EXTRACT TO READ:
Has anyone reverse engineerd those $10 BMSes from eBay?

[badboy1999]

I'm referring to the kind of bms that's used in this tutorial: http://www.ebikeschool.com/how-to-build-a-diy-electric-bicycle-lithium-battery-from-18650-cells/
Mine just arrived but it is seemingly DOA, the seller is shipping me a new one but I want one now
I'm guessing there's some kind of comparator action going on at each of the cells, and if the voltage is too high the optocoupler of the cell is shut off (on the 10s bms there's 20 optocouplers), and then al of those optocouplers in series need to be active for the FETs to conduct? But then how would the balancing work, you'd need communication on what cell is the highest voltage?

If anyone knows more about these BMSes that'd be very much appreciated!

 

[badboy1999]

Update, hooked it up to my lab power supply and shot a video.

DATA EXTRACT:
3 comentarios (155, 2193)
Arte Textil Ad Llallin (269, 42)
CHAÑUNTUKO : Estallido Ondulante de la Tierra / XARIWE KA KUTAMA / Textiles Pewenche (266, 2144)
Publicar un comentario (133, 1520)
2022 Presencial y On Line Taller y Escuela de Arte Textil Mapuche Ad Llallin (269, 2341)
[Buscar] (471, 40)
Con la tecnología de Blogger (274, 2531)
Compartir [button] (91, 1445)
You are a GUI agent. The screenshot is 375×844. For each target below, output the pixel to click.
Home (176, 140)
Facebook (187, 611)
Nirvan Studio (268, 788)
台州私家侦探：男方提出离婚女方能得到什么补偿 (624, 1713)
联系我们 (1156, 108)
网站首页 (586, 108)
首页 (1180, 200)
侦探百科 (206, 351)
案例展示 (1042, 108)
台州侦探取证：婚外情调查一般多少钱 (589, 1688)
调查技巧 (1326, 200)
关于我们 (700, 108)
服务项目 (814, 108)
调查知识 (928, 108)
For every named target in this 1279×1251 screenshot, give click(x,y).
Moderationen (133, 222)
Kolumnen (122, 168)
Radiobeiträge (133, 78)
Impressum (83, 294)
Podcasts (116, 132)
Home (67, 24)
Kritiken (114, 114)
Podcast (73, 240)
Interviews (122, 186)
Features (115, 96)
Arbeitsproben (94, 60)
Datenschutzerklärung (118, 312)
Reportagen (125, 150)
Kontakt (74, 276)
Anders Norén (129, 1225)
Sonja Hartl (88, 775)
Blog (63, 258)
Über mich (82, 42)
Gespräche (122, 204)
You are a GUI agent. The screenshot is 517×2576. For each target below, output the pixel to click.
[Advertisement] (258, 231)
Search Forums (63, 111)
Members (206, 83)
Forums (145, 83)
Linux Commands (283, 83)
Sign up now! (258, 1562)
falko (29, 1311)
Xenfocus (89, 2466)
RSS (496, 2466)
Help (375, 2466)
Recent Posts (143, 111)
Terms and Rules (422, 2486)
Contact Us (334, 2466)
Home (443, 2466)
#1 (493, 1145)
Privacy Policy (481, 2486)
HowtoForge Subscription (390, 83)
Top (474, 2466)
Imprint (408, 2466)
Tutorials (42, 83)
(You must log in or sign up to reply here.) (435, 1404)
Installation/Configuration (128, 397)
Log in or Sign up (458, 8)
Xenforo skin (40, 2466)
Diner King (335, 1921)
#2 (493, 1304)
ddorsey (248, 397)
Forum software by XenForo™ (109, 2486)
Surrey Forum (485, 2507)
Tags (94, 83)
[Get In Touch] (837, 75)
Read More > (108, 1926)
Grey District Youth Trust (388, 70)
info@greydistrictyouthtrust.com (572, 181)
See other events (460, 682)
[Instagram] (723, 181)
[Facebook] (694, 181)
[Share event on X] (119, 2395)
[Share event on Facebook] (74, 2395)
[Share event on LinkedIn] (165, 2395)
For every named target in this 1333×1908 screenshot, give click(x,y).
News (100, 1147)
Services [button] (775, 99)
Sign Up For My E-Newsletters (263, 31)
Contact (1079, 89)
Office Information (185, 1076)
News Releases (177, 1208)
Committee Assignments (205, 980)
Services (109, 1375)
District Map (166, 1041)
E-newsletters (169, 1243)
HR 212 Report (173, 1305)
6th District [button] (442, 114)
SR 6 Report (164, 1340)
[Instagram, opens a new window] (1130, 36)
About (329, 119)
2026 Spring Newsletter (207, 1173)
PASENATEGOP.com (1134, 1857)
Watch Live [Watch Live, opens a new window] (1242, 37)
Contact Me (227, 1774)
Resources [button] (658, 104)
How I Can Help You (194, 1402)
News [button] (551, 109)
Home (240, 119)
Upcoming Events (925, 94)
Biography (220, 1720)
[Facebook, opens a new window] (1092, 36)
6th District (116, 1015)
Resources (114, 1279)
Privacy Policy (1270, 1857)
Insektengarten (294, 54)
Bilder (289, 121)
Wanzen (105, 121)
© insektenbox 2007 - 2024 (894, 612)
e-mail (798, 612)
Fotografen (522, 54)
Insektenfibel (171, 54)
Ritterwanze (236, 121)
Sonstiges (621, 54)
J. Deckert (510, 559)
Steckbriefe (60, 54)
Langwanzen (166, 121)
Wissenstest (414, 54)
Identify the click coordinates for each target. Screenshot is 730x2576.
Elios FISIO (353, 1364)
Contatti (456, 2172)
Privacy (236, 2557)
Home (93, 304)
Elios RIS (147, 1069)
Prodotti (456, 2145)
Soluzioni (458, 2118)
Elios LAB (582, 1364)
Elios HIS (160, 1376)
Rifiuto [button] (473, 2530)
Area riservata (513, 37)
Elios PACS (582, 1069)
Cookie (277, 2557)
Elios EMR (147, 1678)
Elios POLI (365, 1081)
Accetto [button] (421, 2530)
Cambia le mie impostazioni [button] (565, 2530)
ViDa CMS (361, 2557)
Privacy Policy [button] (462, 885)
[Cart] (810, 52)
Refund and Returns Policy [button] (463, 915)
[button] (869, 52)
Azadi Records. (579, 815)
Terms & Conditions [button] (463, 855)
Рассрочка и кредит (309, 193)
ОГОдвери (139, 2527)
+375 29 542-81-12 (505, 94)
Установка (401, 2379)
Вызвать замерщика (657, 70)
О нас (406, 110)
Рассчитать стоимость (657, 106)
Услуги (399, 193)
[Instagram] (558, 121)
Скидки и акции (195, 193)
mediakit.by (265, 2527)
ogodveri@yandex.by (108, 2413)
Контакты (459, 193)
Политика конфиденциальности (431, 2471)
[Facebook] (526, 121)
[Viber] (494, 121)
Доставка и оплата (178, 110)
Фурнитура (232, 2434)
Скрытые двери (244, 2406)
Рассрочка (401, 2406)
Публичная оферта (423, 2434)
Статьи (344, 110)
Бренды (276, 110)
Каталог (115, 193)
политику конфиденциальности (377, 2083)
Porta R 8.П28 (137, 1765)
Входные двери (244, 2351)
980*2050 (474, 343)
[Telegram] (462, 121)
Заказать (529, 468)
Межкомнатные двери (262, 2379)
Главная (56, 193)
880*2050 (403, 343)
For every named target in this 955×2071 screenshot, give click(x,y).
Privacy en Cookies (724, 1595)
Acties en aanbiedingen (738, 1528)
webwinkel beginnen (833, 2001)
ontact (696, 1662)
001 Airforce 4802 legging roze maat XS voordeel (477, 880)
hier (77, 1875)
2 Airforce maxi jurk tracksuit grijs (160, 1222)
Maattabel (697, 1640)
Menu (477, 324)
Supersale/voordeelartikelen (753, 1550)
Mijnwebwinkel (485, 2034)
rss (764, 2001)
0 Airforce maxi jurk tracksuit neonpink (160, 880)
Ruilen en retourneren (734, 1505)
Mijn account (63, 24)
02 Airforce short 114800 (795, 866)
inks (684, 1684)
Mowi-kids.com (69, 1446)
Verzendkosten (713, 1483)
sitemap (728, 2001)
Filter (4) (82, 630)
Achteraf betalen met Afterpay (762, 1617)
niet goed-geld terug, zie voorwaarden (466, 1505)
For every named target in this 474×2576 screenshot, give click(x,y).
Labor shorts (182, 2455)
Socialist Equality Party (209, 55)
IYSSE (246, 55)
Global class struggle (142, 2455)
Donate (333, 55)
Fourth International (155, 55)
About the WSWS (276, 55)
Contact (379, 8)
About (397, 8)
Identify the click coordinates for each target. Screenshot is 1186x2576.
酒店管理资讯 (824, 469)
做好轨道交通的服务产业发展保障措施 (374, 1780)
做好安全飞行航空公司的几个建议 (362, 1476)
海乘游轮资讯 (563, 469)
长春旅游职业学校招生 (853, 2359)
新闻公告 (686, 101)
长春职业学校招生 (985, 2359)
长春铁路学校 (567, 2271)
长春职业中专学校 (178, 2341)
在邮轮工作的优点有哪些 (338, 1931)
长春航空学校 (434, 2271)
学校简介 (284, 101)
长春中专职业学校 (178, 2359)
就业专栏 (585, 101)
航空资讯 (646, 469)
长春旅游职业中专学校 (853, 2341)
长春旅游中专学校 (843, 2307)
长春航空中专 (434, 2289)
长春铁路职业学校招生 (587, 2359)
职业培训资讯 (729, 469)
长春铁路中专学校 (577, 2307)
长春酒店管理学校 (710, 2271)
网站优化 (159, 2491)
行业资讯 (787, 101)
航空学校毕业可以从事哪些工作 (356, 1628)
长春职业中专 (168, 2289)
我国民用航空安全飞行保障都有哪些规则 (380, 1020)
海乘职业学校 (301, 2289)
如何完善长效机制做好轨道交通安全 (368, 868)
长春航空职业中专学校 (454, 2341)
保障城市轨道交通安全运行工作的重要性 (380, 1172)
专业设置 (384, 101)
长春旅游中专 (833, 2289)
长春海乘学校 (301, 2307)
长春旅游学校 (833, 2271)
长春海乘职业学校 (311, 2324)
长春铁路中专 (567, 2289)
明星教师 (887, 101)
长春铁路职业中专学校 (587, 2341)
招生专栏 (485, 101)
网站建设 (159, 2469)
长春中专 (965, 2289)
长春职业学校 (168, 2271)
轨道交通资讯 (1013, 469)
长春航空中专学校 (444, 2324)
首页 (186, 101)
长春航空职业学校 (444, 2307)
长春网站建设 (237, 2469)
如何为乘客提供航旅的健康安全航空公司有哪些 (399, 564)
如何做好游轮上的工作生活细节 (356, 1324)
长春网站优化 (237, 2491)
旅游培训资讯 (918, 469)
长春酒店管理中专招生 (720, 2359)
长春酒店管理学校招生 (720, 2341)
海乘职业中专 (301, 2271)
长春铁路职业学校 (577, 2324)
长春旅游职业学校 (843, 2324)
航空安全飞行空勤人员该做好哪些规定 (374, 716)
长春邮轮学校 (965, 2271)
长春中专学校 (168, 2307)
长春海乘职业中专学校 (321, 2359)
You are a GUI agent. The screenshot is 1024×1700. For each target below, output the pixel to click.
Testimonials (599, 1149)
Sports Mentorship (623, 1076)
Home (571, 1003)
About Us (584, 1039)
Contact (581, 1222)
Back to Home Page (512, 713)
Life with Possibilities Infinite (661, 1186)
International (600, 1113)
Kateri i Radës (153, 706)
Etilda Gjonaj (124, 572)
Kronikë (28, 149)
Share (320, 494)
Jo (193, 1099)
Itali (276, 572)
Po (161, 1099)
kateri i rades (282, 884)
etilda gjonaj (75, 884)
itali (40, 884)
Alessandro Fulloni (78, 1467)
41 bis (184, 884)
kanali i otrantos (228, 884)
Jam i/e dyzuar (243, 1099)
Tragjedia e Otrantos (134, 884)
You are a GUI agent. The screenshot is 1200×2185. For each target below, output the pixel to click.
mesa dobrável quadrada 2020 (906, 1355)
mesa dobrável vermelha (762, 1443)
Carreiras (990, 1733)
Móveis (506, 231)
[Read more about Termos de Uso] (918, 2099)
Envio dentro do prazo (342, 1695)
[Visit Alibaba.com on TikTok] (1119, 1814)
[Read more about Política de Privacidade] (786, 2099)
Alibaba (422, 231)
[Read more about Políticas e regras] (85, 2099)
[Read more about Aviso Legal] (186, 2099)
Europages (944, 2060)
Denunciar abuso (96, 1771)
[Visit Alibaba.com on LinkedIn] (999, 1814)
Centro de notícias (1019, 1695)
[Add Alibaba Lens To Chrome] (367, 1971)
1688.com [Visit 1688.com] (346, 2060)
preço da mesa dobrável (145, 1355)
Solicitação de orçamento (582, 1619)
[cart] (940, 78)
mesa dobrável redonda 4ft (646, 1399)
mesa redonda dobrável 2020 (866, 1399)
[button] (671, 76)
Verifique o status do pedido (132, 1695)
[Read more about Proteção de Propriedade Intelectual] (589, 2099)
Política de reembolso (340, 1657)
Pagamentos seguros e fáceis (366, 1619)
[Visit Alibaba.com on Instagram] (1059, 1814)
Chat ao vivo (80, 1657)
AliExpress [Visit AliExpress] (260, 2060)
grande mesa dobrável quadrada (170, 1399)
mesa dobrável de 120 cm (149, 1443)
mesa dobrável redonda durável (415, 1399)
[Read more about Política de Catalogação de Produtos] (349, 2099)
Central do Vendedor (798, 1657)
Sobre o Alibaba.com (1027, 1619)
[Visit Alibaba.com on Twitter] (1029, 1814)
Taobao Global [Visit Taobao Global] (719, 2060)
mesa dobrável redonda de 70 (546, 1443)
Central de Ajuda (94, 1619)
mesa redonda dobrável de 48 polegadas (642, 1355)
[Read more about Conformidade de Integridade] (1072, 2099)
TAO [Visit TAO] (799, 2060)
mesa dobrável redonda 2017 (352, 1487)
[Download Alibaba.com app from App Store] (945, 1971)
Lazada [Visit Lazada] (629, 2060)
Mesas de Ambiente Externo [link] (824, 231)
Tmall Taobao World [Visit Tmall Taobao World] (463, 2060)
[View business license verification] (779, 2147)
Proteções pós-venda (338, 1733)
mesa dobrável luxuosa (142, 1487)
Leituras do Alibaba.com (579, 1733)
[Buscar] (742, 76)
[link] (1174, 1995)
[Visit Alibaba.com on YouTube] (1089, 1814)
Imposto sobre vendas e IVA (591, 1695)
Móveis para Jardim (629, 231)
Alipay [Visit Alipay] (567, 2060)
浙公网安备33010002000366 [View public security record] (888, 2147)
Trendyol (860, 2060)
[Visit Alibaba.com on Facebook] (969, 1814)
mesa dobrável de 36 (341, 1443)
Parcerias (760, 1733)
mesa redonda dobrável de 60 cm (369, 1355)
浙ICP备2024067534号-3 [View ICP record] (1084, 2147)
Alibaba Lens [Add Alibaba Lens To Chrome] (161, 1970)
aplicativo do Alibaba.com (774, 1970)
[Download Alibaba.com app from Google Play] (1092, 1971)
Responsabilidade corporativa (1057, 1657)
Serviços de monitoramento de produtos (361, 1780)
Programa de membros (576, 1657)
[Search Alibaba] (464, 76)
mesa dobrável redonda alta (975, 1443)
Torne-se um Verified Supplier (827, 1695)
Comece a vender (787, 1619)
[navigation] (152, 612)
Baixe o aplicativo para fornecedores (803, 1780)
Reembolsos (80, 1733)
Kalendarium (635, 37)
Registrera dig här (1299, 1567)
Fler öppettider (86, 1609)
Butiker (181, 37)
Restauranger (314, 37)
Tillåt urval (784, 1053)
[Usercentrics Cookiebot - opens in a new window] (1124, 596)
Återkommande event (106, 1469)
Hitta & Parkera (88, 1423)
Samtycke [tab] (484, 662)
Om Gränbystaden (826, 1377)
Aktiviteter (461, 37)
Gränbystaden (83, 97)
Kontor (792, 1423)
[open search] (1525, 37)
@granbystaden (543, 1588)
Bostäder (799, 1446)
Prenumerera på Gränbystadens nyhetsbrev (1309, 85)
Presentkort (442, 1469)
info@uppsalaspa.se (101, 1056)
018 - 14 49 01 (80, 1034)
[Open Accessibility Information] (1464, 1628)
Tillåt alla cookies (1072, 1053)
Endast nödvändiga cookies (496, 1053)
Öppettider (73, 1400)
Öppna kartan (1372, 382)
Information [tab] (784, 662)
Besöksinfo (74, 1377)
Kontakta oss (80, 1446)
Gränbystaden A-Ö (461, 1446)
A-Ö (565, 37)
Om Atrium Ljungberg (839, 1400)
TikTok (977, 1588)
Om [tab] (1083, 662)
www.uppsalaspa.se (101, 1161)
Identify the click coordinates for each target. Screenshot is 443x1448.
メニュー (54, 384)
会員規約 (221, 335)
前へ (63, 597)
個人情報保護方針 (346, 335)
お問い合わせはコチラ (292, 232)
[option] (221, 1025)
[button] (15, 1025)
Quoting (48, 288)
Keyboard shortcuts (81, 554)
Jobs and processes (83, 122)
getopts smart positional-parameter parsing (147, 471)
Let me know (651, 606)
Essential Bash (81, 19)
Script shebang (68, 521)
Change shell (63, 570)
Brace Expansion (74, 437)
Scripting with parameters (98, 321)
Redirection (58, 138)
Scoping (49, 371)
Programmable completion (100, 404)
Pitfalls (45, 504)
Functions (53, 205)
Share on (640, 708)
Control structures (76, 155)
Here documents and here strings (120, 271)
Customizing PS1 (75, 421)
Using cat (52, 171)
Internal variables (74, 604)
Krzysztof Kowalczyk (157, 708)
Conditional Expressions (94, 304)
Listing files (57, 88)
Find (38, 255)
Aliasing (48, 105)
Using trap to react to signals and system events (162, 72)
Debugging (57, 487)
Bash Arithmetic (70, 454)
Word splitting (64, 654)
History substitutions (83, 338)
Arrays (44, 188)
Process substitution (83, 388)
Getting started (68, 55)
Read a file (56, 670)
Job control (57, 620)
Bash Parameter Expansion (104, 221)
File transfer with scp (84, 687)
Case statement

APPLY WHAT YOU READ:
1 > Switch "FETs" to "MOSFETs" in the eBay BMS thread from "I'm referring to" to "very much appreciated!", and give that passage back.
2 > Resume the eBay BMS thread from the point where it stops.
The listing isn't needed for anything here.

YOUR WRITTEN ANSWERS:
1 >
I'm referring to the kind of bms that's used in this tutorial: http://www.ebikeschool.com/how-to-build-a-diy-electric-bicycle-lithium-battery-from-18650-cells/
Mine just arrived but it is seemingly DOA, the seller is shipping me a new one but I want one now
I'm guessing there's some kind of comparator action going on at each of the cells, and if the voltage is too high the optocoupler of the cell is shut off (on the 10s bms there's 20 optocouplers), and then al of those optocouplers in series need to be active for the MOSFETs to conduct? But then how would the balancing work, you'd need communication on what cell is the highest voltage?

If anyone knows more about these BMSes that'd be very much appreciated!

2 >
How the bms works
My hypothesis is that every cell has a circuit for both OVP and UVP, and those go to a optocoupler, and all 10 OVP-charge-optocouplers need to be the same state for the charging to happen (when there's no cell at risk of overvoltage), and that the 10 UVP optocouplers all form a chain as well, stopping the discharge of all the cells when the voltage of just one cell gets too low. On top of that there's a shunt visible so there's probably over current protection, just like the ebay page promises.

Video
https://youtu.be/OT5hFV0Q4t0

Discussion, results
You can see the over voltage protection kicking in at approximately 4.30 volts, 30mA gets drawn from the cell, because the 150 Ohm resistor gets engaged. At approx 4.10 volts, it stops again, there's a very clear hysteresis happening. I'm guessing the OVP also means the charging optocoupler set to a different state, but didn't bother to measure it. I tested the connections for all cells but the one that didn't balance at all. All seemed to engage at 4.30v +-0.01V according to my multimeter. So the charging behaviour seems to be: charge the pack until one cell hits 4.30 volt, then discharge that one until 4.10, then wait for the other cells to hit 4.30. That'd certainly balance the pack albeit a bit slowly, a standard 8Ah pack (assuming 10% of the charge is between 4.30 - 4.10 volt
It would, though, lead to an infinite process of charging-discharging. At 30mA that would still take forever and probably won't damage the battery a whole lot but it seems reasonable to discharge the charger when you've charged it.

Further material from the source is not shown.